## Tarea asignada 1
Responde estas preguntas sobre el texto de la musicoterapia:
(a) ¿Qué cargo ocupa el doctor Josep Planas?
(b) ¿En qué planta del hospital está la cama de la señora mayor?
(c) ¿De qué instrumento son los acordes que empiezan a sonar?
## Tarea asignada 2
Sigue, por favor, el texto sobre la musicoterapia en la unidad de enfermos terminales a partir de su última frase.

## Texto mostrado
■ ■ ■ ■ ■

“La musicoterapia no sana, pero pretende dar vida al final de la vida”, señala el doctor Josep Planas, jefe de la unidad de enfermos terminales del Hospital Centre Fòrum de Barcelona
En los pasillos de la unidad de enfermos terminales no hay color. Las vidas se apagan, se agotan dentro de estancias anónimas, intercambiables. Llega el final, los últimos días de medicinas, botellas de oxígeno, sueros y morfina, aunque ese final no tiene por qué ser tan amargo.
Recostada en su cama de la tercera planta del Hospital Centre Fòrum de Barcelona, a una señora mayor de cuerpo flaquito, todo piel arrugada y huesos finos, un joven le agarra la mano. Le han pedido que tome aire profundamente. Ella lo hace y los acordes de una guitarra empiezan a sonar.

■ ■ ■ ■ ■

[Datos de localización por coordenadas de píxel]

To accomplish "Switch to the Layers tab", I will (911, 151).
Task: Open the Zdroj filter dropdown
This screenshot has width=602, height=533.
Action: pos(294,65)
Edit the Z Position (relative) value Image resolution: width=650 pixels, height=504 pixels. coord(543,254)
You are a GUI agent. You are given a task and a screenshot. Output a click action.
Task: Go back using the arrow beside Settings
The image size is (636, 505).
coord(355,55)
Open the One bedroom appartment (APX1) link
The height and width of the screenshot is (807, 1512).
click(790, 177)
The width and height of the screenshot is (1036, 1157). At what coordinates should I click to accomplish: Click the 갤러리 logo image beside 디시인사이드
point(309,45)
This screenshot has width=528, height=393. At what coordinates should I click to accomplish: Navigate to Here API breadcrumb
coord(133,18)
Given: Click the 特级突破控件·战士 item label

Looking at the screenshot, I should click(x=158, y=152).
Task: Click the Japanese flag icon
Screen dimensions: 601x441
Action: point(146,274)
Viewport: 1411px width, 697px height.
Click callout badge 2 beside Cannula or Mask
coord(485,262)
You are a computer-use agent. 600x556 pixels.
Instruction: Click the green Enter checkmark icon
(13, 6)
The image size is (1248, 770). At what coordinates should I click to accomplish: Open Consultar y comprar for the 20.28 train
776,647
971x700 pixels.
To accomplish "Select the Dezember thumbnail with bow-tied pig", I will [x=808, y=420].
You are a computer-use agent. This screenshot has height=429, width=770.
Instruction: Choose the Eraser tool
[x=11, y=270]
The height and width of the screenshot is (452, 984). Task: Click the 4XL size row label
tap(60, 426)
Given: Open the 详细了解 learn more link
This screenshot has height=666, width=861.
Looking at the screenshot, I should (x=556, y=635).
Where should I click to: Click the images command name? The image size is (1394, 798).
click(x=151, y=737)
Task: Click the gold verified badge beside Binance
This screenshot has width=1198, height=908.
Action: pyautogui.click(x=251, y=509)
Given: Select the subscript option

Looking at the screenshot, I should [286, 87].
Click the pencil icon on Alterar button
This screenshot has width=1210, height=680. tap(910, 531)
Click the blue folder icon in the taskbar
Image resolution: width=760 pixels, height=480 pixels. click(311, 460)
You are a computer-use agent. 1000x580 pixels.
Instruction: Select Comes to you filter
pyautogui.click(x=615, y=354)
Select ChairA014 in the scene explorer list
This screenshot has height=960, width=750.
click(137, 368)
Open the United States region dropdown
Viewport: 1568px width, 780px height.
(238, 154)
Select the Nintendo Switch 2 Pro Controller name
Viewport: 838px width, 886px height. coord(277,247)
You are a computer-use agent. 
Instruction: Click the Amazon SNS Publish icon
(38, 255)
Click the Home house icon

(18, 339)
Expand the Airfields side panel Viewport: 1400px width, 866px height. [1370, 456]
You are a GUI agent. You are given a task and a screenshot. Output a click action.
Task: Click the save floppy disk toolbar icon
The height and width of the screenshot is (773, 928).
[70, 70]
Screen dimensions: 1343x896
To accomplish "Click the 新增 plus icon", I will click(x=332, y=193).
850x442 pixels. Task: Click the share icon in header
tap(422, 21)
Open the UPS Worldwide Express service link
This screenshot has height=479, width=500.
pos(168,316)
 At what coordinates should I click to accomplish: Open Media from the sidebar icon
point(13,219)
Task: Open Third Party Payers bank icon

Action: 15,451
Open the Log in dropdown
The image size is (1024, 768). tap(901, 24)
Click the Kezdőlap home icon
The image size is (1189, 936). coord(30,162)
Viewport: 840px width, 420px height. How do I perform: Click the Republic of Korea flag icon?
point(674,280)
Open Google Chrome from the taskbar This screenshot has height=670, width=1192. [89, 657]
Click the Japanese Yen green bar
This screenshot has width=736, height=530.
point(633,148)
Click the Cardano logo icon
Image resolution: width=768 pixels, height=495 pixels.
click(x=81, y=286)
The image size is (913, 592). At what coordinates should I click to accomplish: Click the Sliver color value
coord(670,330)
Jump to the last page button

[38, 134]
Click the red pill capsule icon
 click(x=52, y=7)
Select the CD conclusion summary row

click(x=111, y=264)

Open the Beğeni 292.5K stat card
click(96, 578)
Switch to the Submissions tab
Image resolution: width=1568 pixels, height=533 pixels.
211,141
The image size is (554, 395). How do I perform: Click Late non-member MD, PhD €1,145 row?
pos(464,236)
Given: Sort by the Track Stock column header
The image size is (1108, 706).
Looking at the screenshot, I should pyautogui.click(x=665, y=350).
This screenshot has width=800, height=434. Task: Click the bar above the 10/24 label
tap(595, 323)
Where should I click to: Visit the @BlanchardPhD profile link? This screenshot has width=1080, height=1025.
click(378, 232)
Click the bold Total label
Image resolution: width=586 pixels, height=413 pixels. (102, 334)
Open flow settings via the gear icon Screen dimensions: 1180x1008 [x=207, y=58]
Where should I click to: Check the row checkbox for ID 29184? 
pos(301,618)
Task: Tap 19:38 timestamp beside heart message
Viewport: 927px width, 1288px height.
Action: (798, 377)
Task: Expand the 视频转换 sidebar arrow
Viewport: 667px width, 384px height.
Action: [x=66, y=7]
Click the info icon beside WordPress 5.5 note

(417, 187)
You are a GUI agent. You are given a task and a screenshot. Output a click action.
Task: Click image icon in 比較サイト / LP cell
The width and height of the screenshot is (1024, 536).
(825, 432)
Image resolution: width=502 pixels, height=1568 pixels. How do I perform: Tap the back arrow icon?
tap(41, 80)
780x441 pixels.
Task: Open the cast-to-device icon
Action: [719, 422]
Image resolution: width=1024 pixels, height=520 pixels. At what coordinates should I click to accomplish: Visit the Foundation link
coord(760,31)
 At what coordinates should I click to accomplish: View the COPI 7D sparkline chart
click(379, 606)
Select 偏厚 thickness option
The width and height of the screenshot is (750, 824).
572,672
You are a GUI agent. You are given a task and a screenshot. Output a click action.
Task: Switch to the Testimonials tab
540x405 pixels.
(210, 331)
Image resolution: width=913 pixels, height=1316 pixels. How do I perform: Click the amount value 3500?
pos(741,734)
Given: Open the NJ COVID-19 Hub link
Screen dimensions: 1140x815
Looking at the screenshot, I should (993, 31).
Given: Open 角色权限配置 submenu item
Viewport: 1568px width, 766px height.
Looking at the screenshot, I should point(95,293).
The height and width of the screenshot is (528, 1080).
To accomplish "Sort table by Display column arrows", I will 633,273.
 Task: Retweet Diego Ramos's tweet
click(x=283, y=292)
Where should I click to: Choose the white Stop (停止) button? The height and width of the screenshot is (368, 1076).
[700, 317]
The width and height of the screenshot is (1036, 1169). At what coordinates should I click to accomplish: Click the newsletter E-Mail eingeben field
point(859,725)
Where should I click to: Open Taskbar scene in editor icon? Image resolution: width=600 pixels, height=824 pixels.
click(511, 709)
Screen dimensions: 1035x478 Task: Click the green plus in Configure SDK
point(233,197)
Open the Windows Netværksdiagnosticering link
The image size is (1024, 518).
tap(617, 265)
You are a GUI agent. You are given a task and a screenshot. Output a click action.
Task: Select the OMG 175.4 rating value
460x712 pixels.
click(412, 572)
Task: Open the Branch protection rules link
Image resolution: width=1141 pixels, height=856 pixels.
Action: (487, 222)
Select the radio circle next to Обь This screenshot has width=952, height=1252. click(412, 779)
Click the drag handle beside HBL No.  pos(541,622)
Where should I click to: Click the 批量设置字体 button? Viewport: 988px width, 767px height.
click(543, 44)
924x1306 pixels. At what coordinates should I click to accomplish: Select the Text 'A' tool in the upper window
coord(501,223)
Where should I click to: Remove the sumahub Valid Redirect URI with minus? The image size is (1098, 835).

■ ■ ■ ■ ■

## Tu respuesta 1
(a) Es jefe de la unidad de enfermos terminales del Hospital Centre Fòrum de Barcelona.
(b) En la tercera planta.
(c) De una guitarra.

## Tu respuesta 2
La mujer que tengo delante se llama Encarna Gómez, tiene 83 años y escucha Madrecita para olvidar su angustia. Para olvidar que está postrada en la cama de una habitación que no es la de su casa. Para olvidar la leucemia que lleva veinte años intoxicando su sangre.
Encarna oye las notas de la copla y los recuerdos la arrastran a la época en la que no tenía nada que comer pero se divertía pescando cangrejos. Aquel tiempo en el que era una joven vivaracha a la que le gustaba Lola Flores y bailar. Y consigue olvidarse, también, de que su hermano pequeño, con Alzhéimer, la ha venido a visitar con tres camisas de invierno en una mañana primaveral.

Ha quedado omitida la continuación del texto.